About The Laws of Space
Post 193
The Laws of Space
Episode Twenty
Chapter 10 Begins
Chapter 10: Stepp Into My Office
“Come on, then! Step right up and get some! Come on, what are you waiting for, Space? That’ll be the day, no—step right up and get what you can while you can get it. You there, you there, why deny yourself the pleasures of life when they are set before you today? Just a few credits and you can float away. We got booze, and if you’re feeling saucy, we’ve got inhibitors and chemical enhancers that’ll make you feel like Spacer of the Month, even if it’s only a few hours!” The people laughed—as much as Regulars could, anyway.
The sales pitch was coming from the chapped lips of the sometimes vaunted and sometimes hated Mr. Stepp. As evidenced by the throng of Breathers vying for his wares, Mr. Stepp was the greatest purveyor of all things suspect in City Five. He had started his business in the very spot he now stood: It was some kind of bunker, left from the time before, between two Doms and down far enough to evade the always lurking Mechs and Sky Eyes. Mr. Stepp had no idea what it used to be, but now it was his—a way to get rich, a way up the credit chain and into real Space of his own. Mr. Stepp was a true Hoper.
“Where do you get all this stuff?” yelled one of the Breathers in the crowded “store.” Mr. Stepp, separated from his clientele by a slipshod glass counter, cleared his grizzled throat for a retort.
“If I told you that, I’d be out of business. What do you take me for, an idiot?” Stepp hated people the way everybody else did, but having to sell—to feign genial affectations, he’d come to a keener understanding of the dark side of man and the need to get away from it. “Now, you buying or what? Twenty credits. Come on, people waiting.” He eyed the Breather, an insolent rube with a pocked face and freckles, knowing it was a sure thing.
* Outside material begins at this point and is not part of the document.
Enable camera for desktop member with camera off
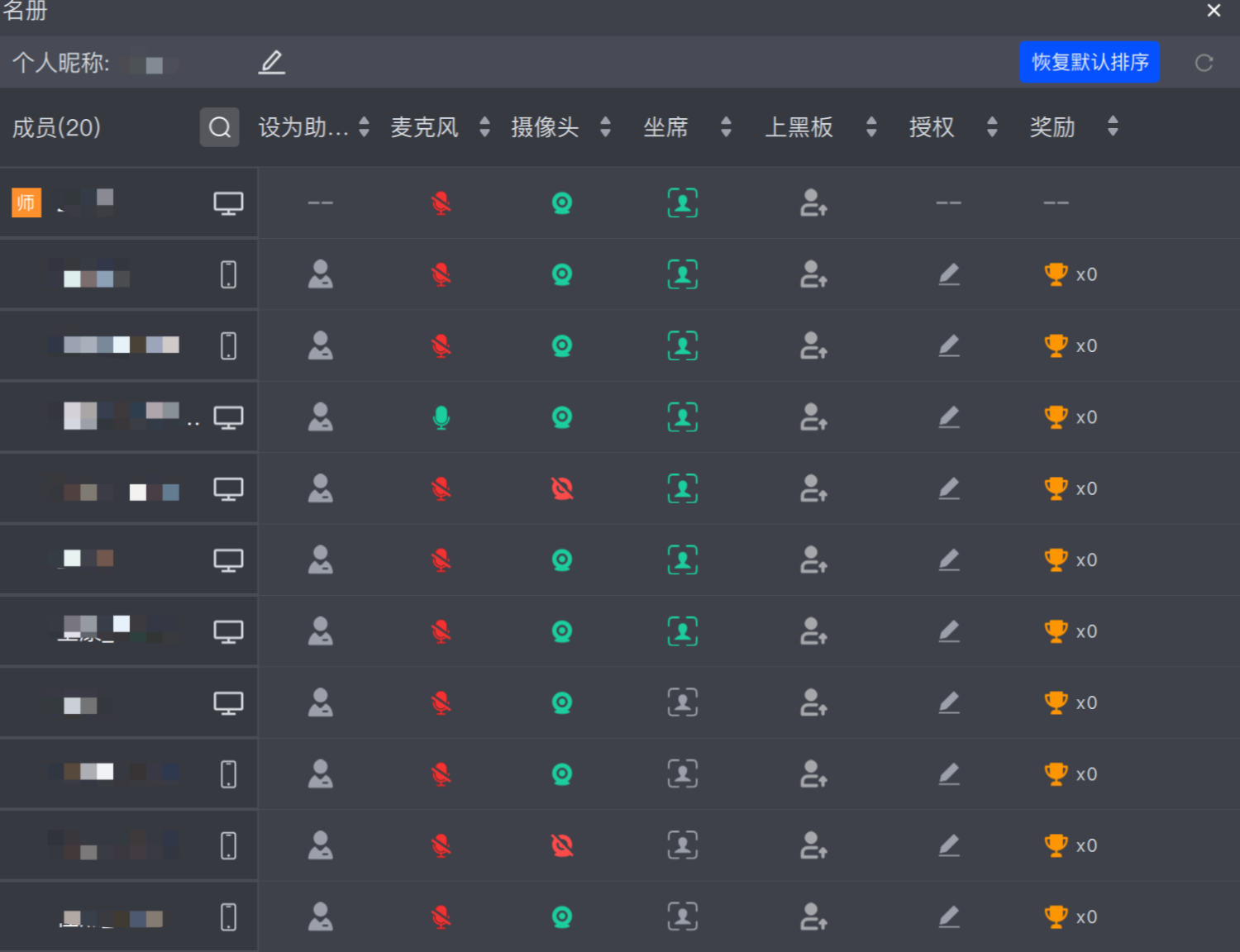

“Okay,” answered the rube, running his hand over the credit scanner. Stepp punched twenty into the keypad beside the square section of the contraption and then scanned his own hand over it. This was the only method for transacting business between Regulars. The machine itself was worth more than the store and everybody in it, save Mr. Stepp. To have a scanner meant you were a power broker in the world of the Regulars; anytime people needed to trade credits or services outside of City Five’s purview, they had to use one. It was why Stepp had it chained to a thirty-pound weight behind the counter. Usually the old were the only ones with enough credits to purchase one of the coveted contraptions; Stepp was no exception, age wise. Everything above his shoulders was monochrome gray, save a bent red nose and failing black teeth that came out during transaction time.
Though he looked like he’d recently climbed out of a sarcophagus, Mr. Stepp was sharp enough to get the best of almost anyone. Besides, his stuff sold itself.